■ Try it
Word for word, copy the line containing "Task: Click the MahakalMatka logo" and each line after it in the records below, ending with the last line.
** Opening Extracted material block **
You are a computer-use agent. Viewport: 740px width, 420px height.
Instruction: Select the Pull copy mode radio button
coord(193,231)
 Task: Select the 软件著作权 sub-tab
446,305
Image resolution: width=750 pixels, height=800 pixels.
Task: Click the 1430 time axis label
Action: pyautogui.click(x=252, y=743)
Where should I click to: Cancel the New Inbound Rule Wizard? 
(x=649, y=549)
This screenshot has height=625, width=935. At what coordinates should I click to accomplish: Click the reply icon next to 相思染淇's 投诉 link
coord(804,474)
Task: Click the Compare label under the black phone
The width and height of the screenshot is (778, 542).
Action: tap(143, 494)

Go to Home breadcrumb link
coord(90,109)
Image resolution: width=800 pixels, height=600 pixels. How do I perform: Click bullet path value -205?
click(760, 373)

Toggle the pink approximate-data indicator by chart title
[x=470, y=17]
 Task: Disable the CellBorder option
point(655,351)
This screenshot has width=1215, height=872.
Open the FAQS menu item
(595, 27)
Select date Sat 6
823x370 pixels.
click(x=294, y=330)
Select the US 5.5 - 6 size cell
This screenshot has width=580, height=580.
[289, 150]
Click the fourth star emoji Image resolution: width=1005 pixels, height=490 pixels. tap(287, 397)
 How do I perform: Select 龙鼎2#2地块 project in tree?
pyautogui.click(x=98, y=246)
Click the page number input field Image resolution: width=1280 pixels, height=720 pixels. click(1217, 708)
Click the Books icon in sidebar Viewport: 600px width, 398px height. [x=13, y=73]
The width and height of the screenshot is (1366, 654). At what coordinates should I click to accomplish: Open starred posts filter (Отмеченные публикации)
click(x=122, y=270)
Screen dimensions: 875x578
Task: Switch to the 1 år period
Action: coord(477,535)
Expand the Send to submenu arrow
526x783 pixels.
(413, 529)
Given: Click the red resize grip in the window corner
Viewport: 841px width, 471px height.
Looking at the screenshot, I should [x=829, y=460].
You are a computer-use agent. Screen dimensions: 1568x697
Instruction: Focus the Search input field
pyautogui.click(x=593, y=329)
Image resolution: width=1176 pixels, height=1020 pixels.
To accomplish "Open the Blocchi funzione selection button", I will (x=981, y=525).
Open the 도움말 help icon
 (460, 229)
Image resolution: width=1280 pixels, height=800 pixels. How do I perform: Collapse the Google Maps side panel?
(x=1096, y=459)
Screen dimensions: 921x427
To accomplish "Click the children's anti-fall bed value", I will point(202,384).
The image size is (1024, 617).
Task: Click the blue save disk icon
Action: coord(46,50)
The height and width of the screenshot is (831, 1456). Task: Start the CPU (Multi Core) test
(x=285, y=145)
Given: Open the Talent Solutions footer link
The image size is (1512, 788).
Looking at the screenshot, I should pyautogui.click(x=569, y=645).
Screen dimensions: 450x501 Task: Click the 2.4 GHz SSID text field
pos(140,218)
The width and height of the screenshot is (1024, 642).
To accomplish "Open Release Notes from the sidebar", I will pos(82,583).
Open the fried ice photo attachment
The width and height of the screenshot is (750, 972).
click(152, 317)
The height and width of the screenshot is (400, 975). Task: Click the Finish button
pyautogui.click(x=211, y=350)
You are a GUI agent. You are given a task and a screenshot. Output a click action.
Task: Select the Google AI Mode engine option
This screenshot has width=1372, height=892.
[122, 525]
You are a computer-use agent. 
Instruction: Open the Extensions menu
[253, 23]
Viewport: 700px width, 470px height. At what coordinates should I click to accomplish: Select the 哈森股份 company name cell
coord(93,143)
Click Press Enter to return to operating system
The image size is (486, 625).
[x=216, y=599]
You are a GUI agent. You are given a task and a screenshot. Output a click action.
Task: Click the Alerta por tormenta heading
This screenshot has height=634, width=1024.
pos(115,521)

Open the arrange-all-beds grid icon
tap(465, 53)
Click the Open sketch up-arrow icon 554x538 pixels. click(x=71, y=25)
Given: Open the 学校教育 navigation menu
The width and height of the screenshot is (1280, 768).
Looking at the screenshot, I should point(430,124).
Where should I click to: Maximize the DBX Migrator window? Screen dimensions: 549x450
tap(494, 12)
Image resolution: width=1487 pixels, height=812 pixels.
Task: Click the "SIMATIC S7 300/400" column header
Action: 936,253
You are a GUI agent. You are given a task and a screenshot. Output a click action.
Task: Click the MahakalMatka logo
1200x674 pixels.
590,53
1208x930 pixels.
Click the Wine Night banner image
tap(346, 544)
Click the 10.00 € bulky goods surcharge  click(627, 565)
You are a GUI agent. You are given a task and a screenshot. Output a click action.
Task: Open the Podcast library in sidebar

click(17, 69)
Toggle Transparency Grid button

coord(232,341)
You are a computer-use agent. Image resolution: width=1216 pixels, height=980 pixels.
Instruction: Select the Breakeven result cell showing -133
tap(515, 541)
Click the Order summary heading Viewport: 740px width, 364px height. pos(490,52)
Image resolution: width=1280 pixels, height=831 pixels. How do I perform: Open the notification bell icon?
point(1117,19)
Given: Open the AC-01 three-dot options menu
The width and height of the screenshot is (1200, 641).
** Closing Extracted material block **
■ Completed exercise
Task: Click the MahakalMatka logo
1200x674 pixels.
590,53
1208x930 pixels.
Click the Wine Night banner image
tap(346, 544)
Click the 10.00 € bulky goods surcharge  click(627, 565)
You are a GUI agent. You are given a task and a screenshot. Output a click action.
Task: Open the Podcast library in sidebar

click(17, 69)
Toggle Transparency Grid button

coord(232,341)
You are a computer-use agent. Image resolution: width=1216 pixels, height=980 pixels.
Instruction: Select the Breakeven result cell showing -133
tap(515, 541)
Click the Order summary heading Viewport: 740px width, 364px height. pos(490,52)
Image resolution: width=1280 pixels, height=831 pixels. How do I perform: Open the notification bell icon?
point(1117,19)
Given: Open the AC-01 three-dot options menu
The width and height of the screenshot is (1200, 641).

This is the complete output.